10 August 2008

Quit this prison

May 22.
When I consider the narrow limits within which our active and our cognitive faculties are confined; when I see how all our energies are directed at little more than providing for mere necessities, which again have no further end than to prolong our wretched existence; and then realize that all our satisfaction concerning certain subjects of investigation amounts to nothing more than passive resignation, in which we paint our prison walls with bright figures and brilliant prospects; all this ... strikes me silent. I turn within myself and find there a world, but one of imagination and dim desires rather than of distinctness and living power. Everything swims before my senses, and I smile and dream my way through the world.
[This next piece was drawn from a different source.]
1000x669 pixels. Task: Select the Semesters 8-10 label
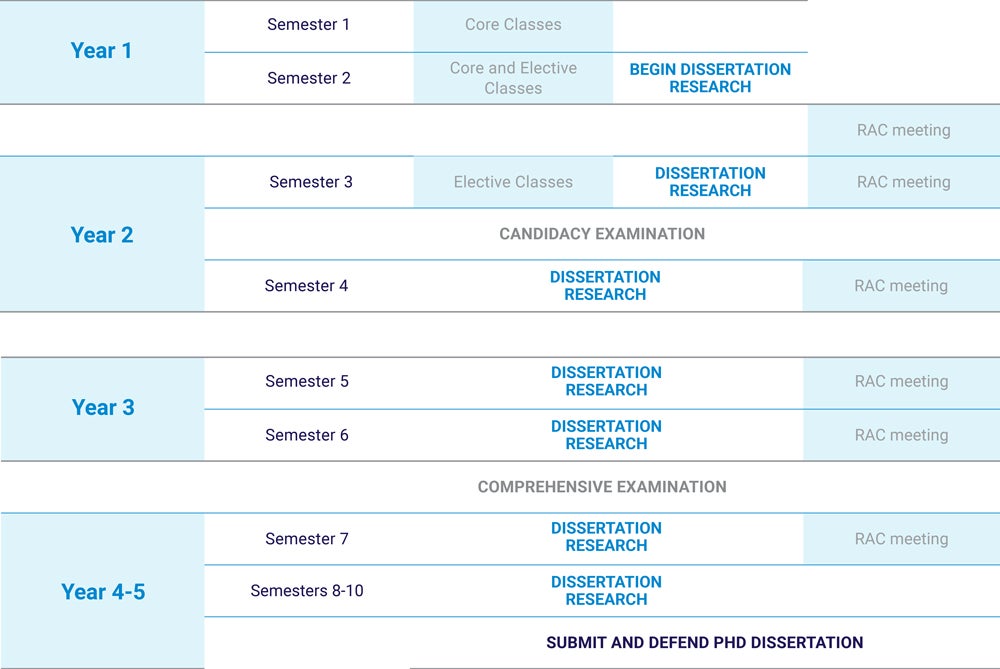(307, 591)
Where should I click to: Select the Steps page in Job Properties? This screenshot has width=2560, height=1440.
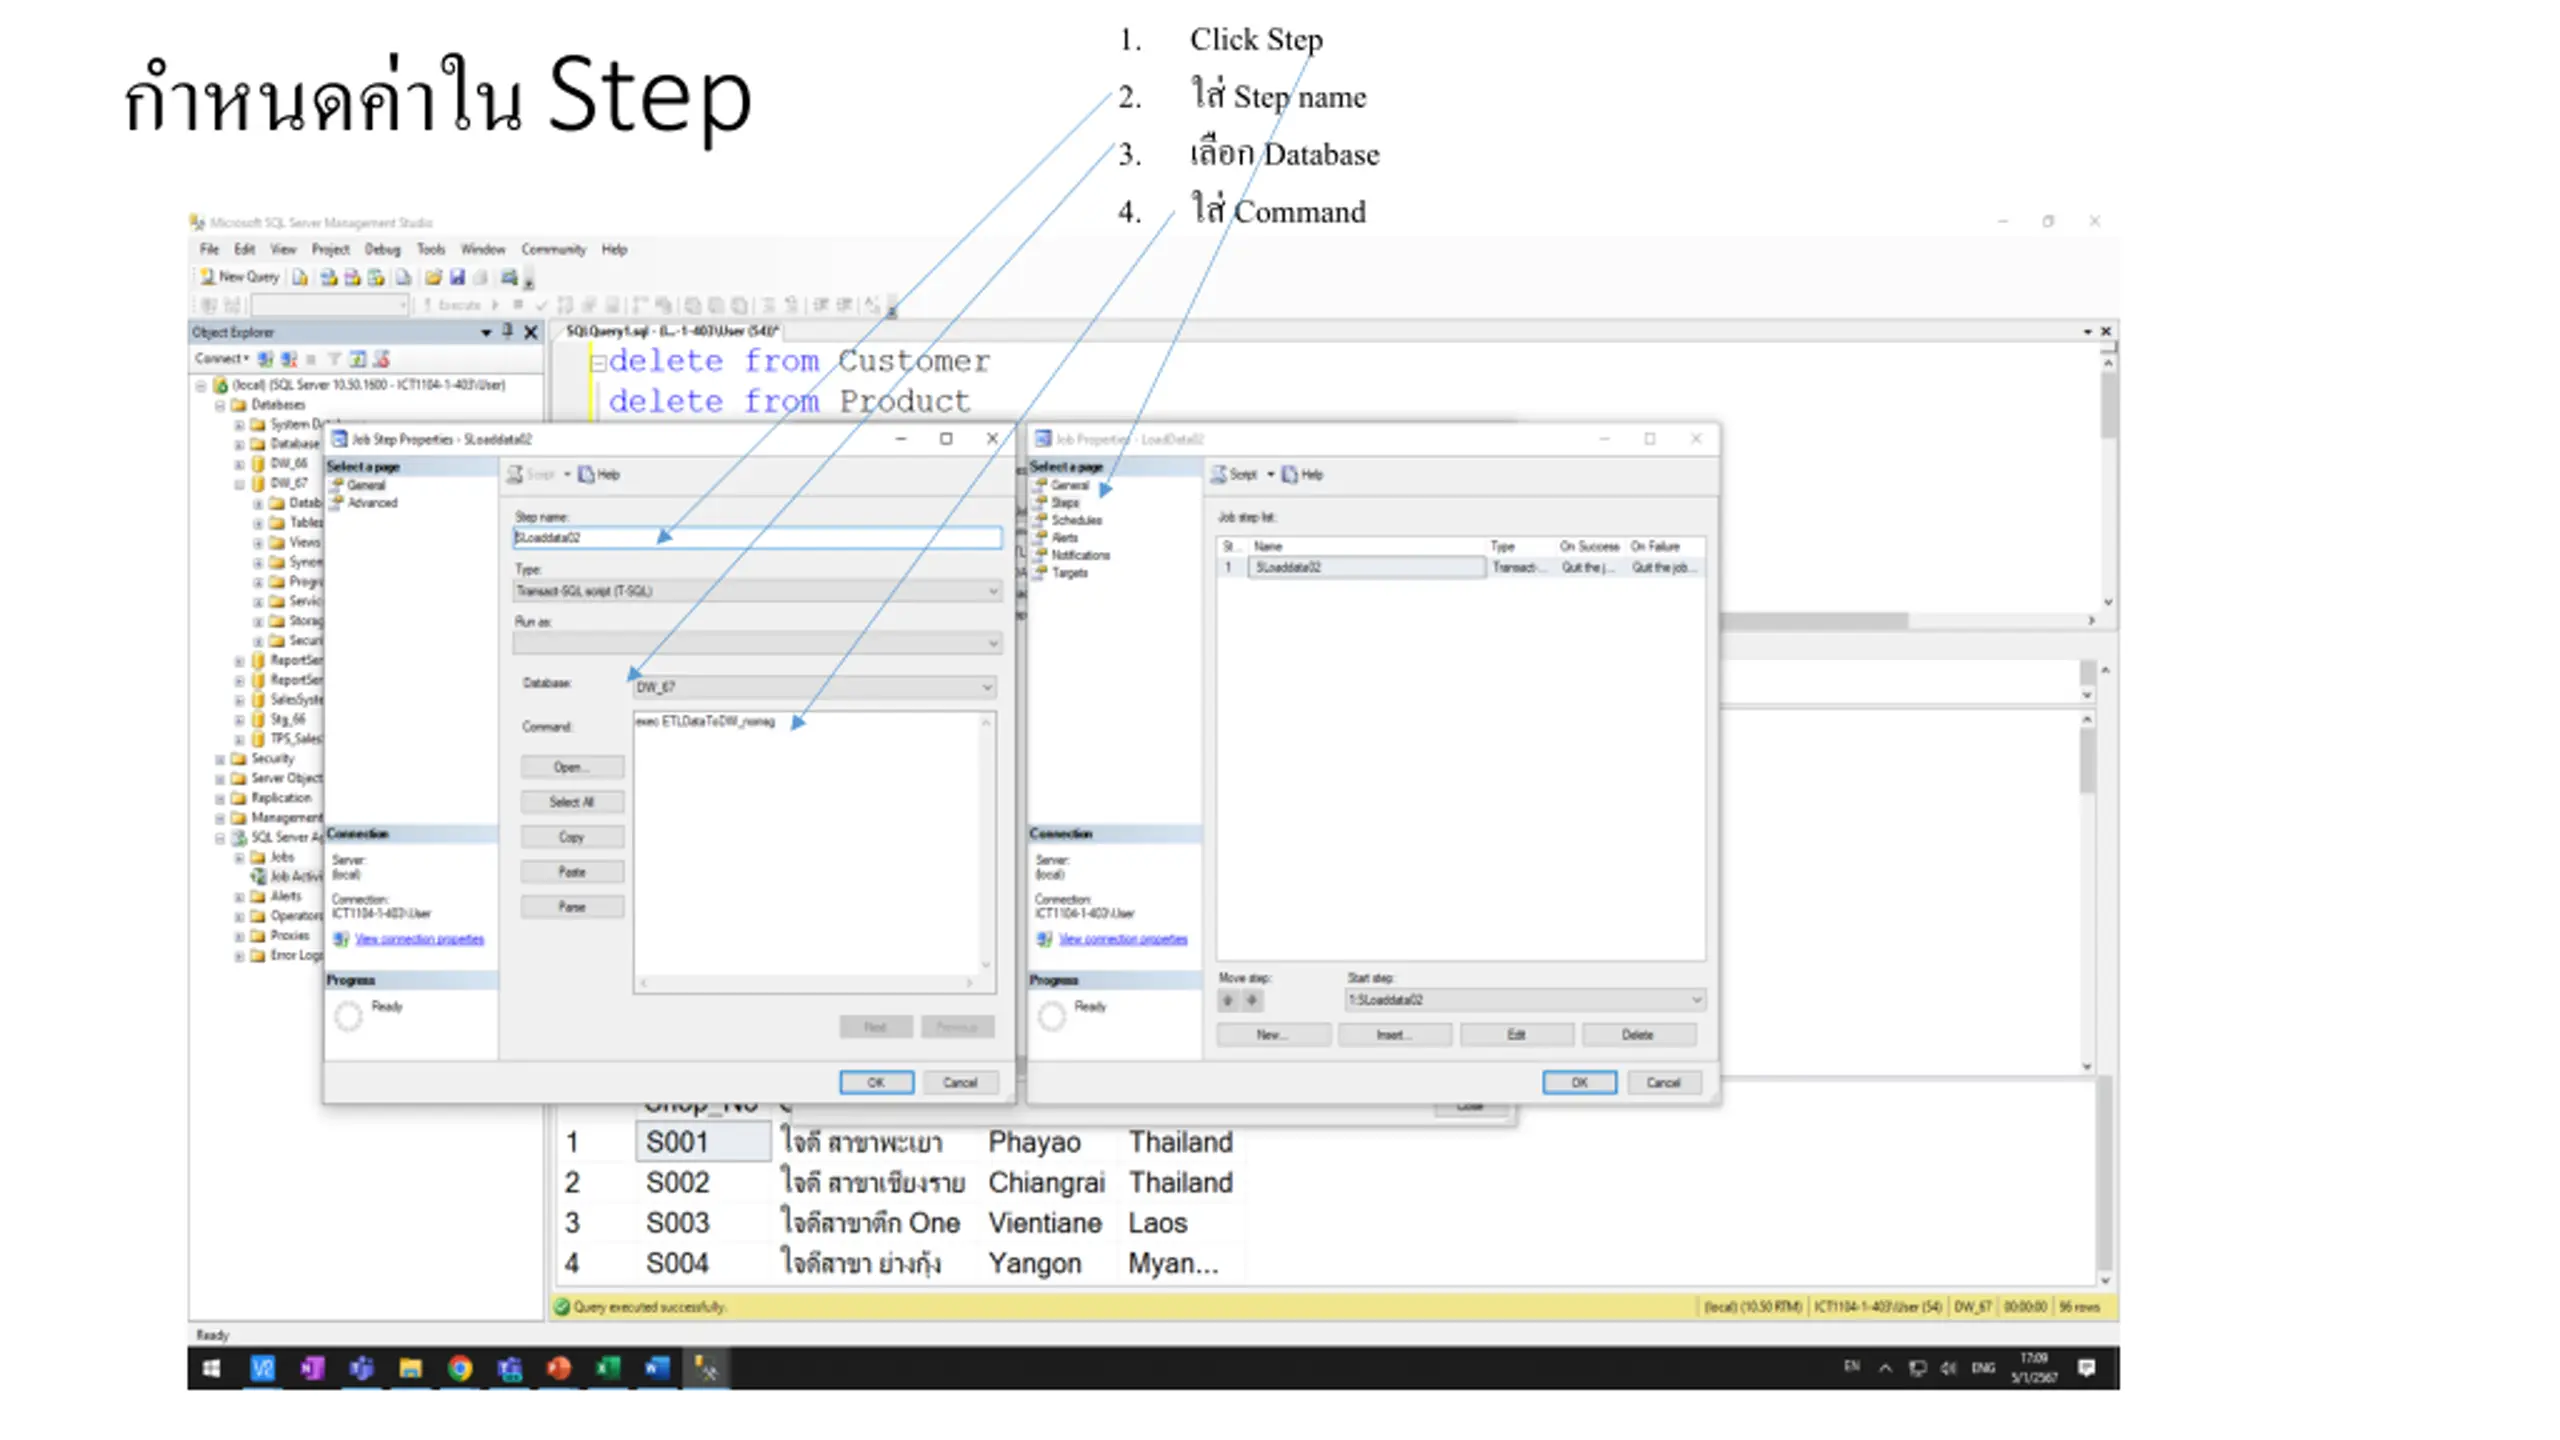pyautogui.click(x=1064, y=503)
All learned teachers and tutors agree that children do not understand the cause of their desires; but no one likes to think that adults too wander about this earth like children, not knowing where they come from or where they are going, not acting in accord with genuine motives, but ruled like children by biscuits, sugarplums, and the rod - and yet it seems to me so obvious!

I know what you will say in reply, and I am ready to admit it, that those are happiest who, like children, live for the day, amuse themselves with their dolls, dress and undress them, and eagerly watch the cupboard where Mother has locked up her sweets; and when at last they get what they want, eat it greedily and exclaim, "More!" These are certainly happy creatures; and so are those others who dignify their paltry employments, and sometimes even their passions, with high-sounding phrases, representing them to mankind as gigantic achievements performed for their welfare and glory. Happy the man who can be like this! But he who humbly realizes what all this means, who sees with what pleasure the cheerful citizen converts his little garden into a paradise, and how patiently even the unhappy people pursue their weary way beneath their burden, and how all alike wish to behold the light of the sun just a minute longer; yes, such a man is at peace, and creates his world out of his own soul - happy, because he is a human being. And then, however confined he may be, he still preserves in his heart the sweet feeling of liberty, and knows that he can quit this prison whenever he likes.

Goethe, The Sorrows of Young Werther Lange trns.